Novembro é o mês de vacinação de gados e búfalos e os criadores tem até o dia 30 para imunizar seu rebanho e até o dia 10 de dezembro para declarar a vacinação via internet ou presencial no escritório da defesa agropecuário mais próximo de sua propriedade.

O alerta é da secretaria da agricultura de Paranapanema para pecuaristas, independentemente do número de cabeças de gado ou búfalos que possuam em sua propriedade.

A vacinação contra a febre aftosa é de inteira responsabilidade dos criadores  lembrando que a não vacinação dos animais implica em multa sem contar que o produtor está colocando em risco a saúde pública e o seu patrimônio.

A multa aplicada pela não vacinação é de 5 Ufesp por animal não vacinado, sendo que o valor de uma Ufesp este ano é de R$ 25,70, sendo assim o produtor infrator pagará R$ 128,50 por animal não imunizado.

Vale lembrar que um frasco de vacina custa em média R$ 16,00, e rende 10 doses, ou seja, cada dose sai por R$ 1,60.

Para garantir uma boa vacinação, o criador deve observar alguns cuidados como: adquirir vacina somente em estabelecimentos cadastrados pela Coordenadoria de Defesa Agropecuária, sendo que a legislação proíbe o uso de vacinas contra a febre aftosa adquiridas em etapas de vacinações anteriores.

A vacina deve ser mantida refrigerada, entre 2ºC e 8ºC, tanto no transporte como no armazenamento, usando para isso uma caixa de isopor, com no mínimo dois terços de seu volume em gelo. A vacina não deve ser congelada.

Escolher o melhor horário, sendo o mais fresco do dia, ideal para realizar a vacinação e a aplicação da dose deve ser feita no terço médio do pescoço, conhecido como a tábua do pescoço do animal.

Independente da idade, a dose é de 5 ml de vacina lembrando que a vacinação é obrigatória para todos os bovinos e bubalinos com até 24 meses, nesta etapa.

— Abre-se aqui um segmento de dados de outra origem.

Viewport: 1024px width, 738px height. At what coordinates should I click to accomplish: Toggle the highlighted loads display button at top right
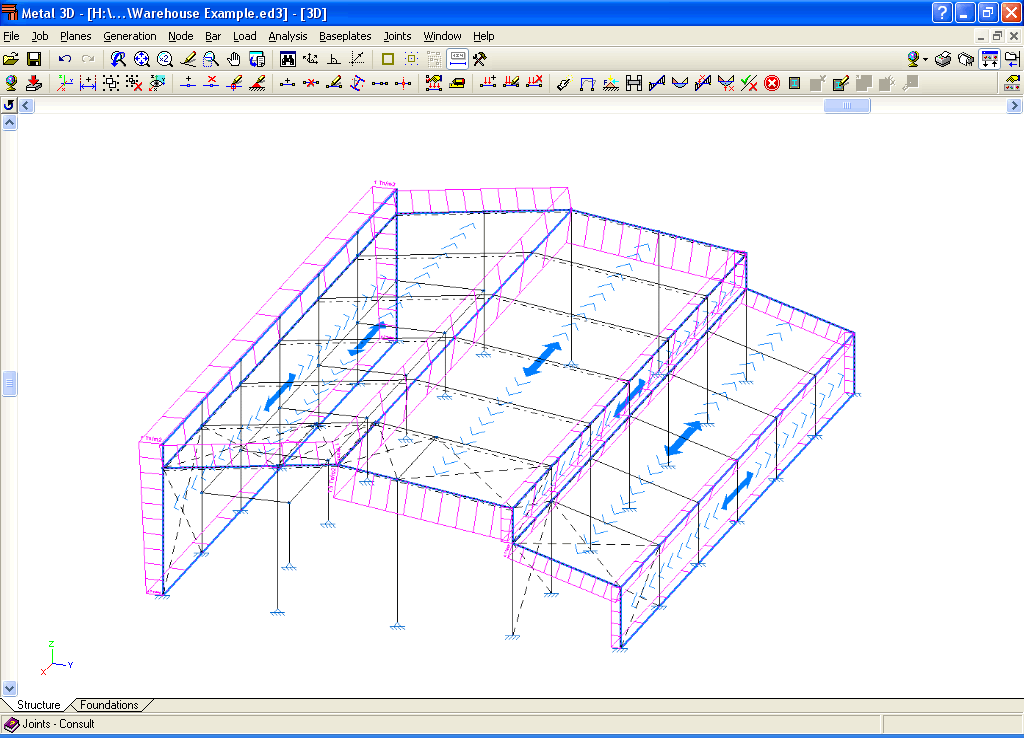click(x=989, y=59)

Usar seringas e agulhas higienizadas sem uso de produtos químicos como álcool ou cloro e substituir a agulha com frequência, evitando infecções e sempre procurando manter os frascos da vacina refrigerados durante a aplicação. Importante também classificar os animais por idade e sexo para evitar acidentes durante a vacinação.

É necessário ainda declarar todo o rebanho bovino e os animais de outras espécies existentes nas propriedades, incluindo os equinos, asininos e muares, suínos, javalis e javaporco, caprinos, ovinos e aves (granjas de aves domésticas, criatórios de avestruzes).

 

Lembre-se que a vacinação contra a febre aftosa é obrigatória.

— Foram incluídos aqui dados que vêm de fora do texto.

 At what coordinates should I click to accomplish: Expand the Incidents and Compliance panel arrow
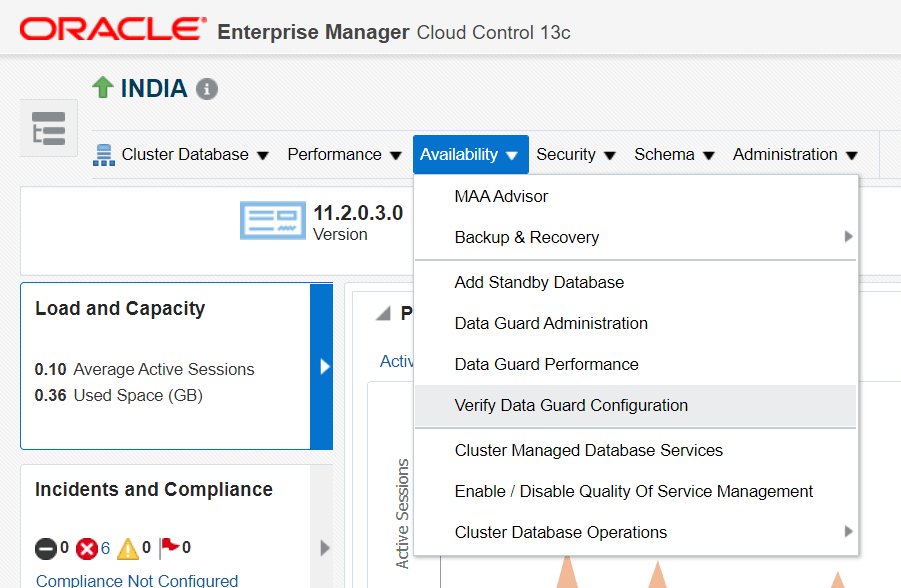(x=323, y=548)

A Febre Aftosa é uma enfermidade causada por vírus (família Picornaviridae, gênero Aphthovirus). É uma das doenças infecciosas mais contagiosas dos animais e acomete animais biungulados (de casco fendido) como: bovinos, bubalinos, caprinos, ovinos e suínos.
Esta doença pode acometer rapidamente criações inteiras. O vírus se dissipa pelo contato entre animais doentes e susceptíveis, e pode contaminar o solo, água, vestimentas, veículos, aparelhos e instalações. O vento pode transportar o vírus, lembrando que a doença atravessa fronteiras internacionais por meio do transporte de animais infectados e da importação de produtos de origem animal.

Os animais doentes apresentam feridas (bolhas, aftas) na boca, nas tetas e entre as unhas; salivam em excesso (babam), não comem e não bebem; andam com dificuldade (mancam); se isolam dos outros animais; apresentam febre alta, podendo ter tremores; em vacas leiteiras pode haver diminuição rápida da produção de leite.

Na etapa de maio foram vacinados 197,87 milhões de animais de um total previsto de 201,23 milhões de cabeças, a cobertura vacinal atingiu 98,33%. Atualmente o rebanho brasileiro de bovinos e bubalinos é de 217.493.867. Os estados com maior número de animais são o Mato Grosso com 30 milhões de animais, seguido de Minas Gerais com 23,3 milhões de cabeças. A cidade com maior rebanho é São Félix do Xingu, no Pará: 2,2 milhões de cabeças.